Records from a data collection
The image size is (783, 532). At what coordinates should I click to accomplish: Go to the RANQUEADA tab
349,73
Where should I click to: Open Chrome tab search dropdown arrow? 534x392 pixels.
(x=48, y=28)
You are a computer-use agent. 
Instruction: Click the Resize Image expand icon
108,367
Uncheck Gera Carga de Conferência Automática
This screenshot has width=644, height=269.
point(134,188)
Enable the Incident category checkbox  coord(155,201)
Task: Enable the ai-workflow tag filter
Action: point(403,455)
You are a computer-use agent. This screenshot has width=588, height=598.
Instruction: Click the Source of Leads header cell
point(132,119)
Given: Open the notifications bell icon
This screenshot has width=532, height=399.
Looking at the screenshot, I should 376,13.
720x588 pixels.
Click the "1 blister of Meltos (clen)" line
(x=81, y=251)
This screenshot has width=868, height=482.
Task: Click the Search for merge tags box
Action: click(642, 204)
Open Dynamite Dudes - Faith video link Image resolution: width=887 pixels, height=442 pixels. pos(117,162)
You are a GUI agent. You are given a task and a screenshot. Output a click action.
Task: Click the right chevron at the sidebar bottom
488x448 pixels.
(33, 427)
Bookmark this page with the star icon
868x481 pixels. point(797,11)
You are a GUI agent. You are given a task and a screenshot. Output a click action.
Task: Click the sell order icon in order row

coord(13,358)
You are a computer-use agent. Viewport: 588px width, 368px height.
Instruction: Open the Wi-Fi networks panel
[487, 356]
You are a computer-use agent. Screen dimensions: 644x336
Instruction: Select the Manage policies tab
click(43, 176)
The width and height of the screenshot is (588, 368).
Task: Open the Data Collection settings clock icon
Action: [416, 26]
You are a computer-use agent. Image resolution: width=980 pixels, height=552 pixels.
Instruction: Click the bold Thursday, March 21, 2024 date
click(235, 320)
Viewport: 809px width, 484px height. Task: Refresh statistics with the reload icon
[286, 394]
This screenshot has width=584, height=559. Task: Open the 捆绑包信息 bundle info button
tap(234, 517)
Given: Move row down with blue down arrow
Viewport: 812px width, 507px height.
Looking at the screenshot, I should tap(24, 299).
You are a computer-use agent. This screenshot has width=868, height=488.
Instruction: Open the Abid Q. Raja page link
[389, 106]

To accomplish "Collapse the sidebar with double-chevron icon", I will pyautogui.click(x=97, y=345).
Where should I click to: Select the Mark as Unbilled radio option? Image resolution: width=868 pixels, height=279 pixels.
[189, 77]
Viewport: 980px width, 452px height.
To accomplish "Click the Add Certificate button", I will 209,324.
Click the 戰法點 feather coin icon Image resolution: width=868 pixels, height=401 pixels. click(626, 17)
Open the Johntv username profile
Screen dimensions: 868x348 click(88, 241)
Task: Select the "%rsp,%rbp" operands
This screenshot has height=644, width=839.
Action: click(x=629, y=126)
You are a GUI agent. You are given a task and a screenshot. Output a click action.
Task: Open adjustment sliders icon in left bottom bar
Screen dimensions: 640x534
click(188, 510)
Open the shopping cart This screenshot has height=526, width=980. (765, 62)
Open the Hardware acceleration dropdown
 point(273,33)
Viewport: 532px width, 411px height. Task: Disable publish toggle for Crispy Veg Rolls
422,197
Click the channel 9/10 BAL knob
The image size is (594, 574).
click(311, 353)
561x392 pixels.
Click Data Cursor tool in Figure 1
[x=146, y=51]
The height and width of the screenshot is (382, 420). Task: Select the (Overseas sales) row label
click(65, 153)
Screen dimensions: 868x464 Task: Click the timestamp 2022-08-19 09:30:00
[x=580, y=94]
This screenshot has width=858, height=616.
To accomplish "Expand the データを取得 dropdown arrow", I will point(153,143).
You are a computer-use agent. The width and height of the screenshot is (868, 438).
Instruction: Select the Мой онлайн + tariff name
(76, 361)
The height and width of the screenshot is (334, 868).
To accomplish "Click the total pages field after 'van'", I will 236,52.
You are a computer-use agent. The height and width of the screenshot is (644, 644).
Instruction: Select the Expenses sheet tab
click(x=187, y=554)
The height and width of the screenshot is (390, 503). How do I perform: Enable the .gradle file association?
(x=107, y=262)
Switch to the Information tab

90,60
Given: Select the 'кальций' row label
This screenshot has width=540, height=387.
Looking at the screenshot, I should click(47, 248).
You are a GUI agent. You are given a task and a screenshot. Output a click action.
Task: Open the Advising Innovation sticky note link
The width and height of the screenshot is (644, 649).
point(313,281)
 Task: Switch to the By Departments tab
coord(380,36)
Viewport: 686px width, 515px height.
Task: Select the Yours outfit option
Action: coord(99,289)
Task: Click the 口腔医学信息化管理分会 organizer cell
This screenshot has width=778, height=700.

[Problem]:
Restate each entry above word for word.

[Exercise output]:
The image size is (783, 532). At what coordinates should I click to accomplish: Go to the RANQUEADA tab
349,73
Where should I click to: Open Chrome tab search dropdown arrow? 534x392 pixels.
(x=48, y=28)
You are a computer-use agent. 
Instruction: Click the Resize Image expand icon
108,367
Uncheck Gera Carga de Conferência Automática
This screenshot has width=644, height=269.
point(134,188)
Enable the Incident category checkbox  coord(155,201)
Task: Enable the ai-workflow tag filter
Action: point(403,455)
You are a computer-use agent. This screenshot has width=588, height=598.
Instruction: Click the Source of Leads header cell
point(132,119)
Given: Open the notifications bell icon
This screenshot has width=532, height=399.
Looking at the screenshot, I should 376,13.
720x588 pixels.
Click the "1 blister of Meltos (clen)" line
(x=81, y=251)
This screenshot has width=868, height=482.
Task: Click the Search for merge tags box
Action: click(642, 204)
Open Dynamite Dudes - Faith video link Image resolution: width=887 pixels, height=442 pixels. pos(117,162)
You are a GUI agent. You are given a task and a screenshot. Output a click action.
Task: Click the right chevron at the sidebar bottom
488x448 pixels.
(33, 427)
Bookmark this page with the star icon
868x481 pixels. point(797,11)
You are a GUI agent. You are given a task and a screenshot. Output a click action.
Task: Click the sell order icon in order row

coord(13,358)
You are a computer-use agent. Viewport: 588px width, 368px height.
Instruction: Open the Wi-Fi networks panel
[487, 356]
You are a computer-use agent. Screen dimensions: 644x336
Instruction: Select the Manage policies tab
click(43, 176)
The width and height of the screenshot is (588, 368).
Task: Open the Data Collection settings clock icon
Action: [416, 26]
You are a computer-use agent. Image resolution: width=980 pixels, height=552 pixels.
Instruction: Click the bold Thursday, March 21, 2024 date
click(235, 320)
Viewport: 809px width, 484px height. Task: Refresh statistics with the reload icon
[286, 394]
This screenshot has width=584, height=559. Task: Open the 捆绑包信息 bundle info button
tap(234, 517)
Given: Move row down with blue down arrow
Viewport: 812px width, 507px height.
Looking at the screenshot, I should tap(24, 299).
You are a computer-use agent. This screenshot has width=868, height=488.
Instruction: Open the Abid Q. Raja page link
[389, 106]

To accomplish "Collapse the sidebar with double-chevron icon", I will pyautogui.click(x=97, y=345).
Where should I click to: Select the Mark as Unbilled radio option? Image resolution: width=868 pixels, height=279 pixels.
[189, 77]
Viewport: 980px width, 452px height.
To accomplish "Click the Add Certificate button", I will 209,324.
Click the 戰法點 feather coin icon Image resolution: width=868 pixels, height=401 pixels. click(626, 17)
Open the Johntv username profile
Screen dimensions: 868x348 click(88, 241)
Task: Select the "%rsp,%rbp" operands
This screenshot has height=644, width=839.
Action: click(x=629, y=126)
You are a GUI agent. You are given a task and a screenshot. Output a click action.
Task: Open adjustment sliders icon in left bottom bar
Screen dimensions: 640x534
click(188, 510)
Open the shopping cart This screenshot has height=526, width=980. (765, 62)
Open the Hardware acceleration dropdown
 point(273,33)
Viewport: 532px width, 411px height. Task: Disable publish toggle for Crispy Veg Rolls
422,197
Click the channel 9/10 BAL knob
The image size is (594, 574).
click(311, 353)
561x392 pixels.
Click Data Cursor tool in Figure 1
[x=146, y=51]
The height and width of the screenshot is (382, 420). Task: Select the (Overseas sales) row label
click(65, 153)
Screen dimensions: 868x464 Task: Click the timestamp 2022-08-19 09:30:00
[x=580, y=94]
This screenshot has width=858, height=616.
To accomplish "Expand the データを取得 dropdown arrow", I will point(153,143).
You are a computer-use agent. The width and height of the screenshot is (868, 438).
Instruction: Select the Мой онлайн + tariff name
(76, 361)
The height and width of the screenshot is (334, 868).
To accomplish "Click the total pages field after 'van'", I will 236,52.
You are a computer-use agent. The height and width of the screenshot is (644, 644).
Instruction: Select the Expenses sheet tab
click(x=187, y=554)
The height and width of the screenshot is (390, 503). How do I perform: Enable the .gradle file association?
(x=107, y=262)
Switch to the Information tab

90,60
Given: Select the 'кальций' row label
This screenshot has width=540, height=387.
Looking at the screenshot, I should click(47, 248).
You are a GUI agent. You are given a task and a screenshot. Output a click action.
Task: Open the Advising Innovation sticky note link
The width and height of the screenshot is (644, 649).
point(313,281)
 Task: Switch to the By Departments tab
coord(380,36)
Viewport: 686px width, 515px height.
Task: Select the Yours outfit option
Action: coord(99,289)
Task: Click the 口腔医学信息化管理分会 organizer cell
This screenshot has width=778, height=700.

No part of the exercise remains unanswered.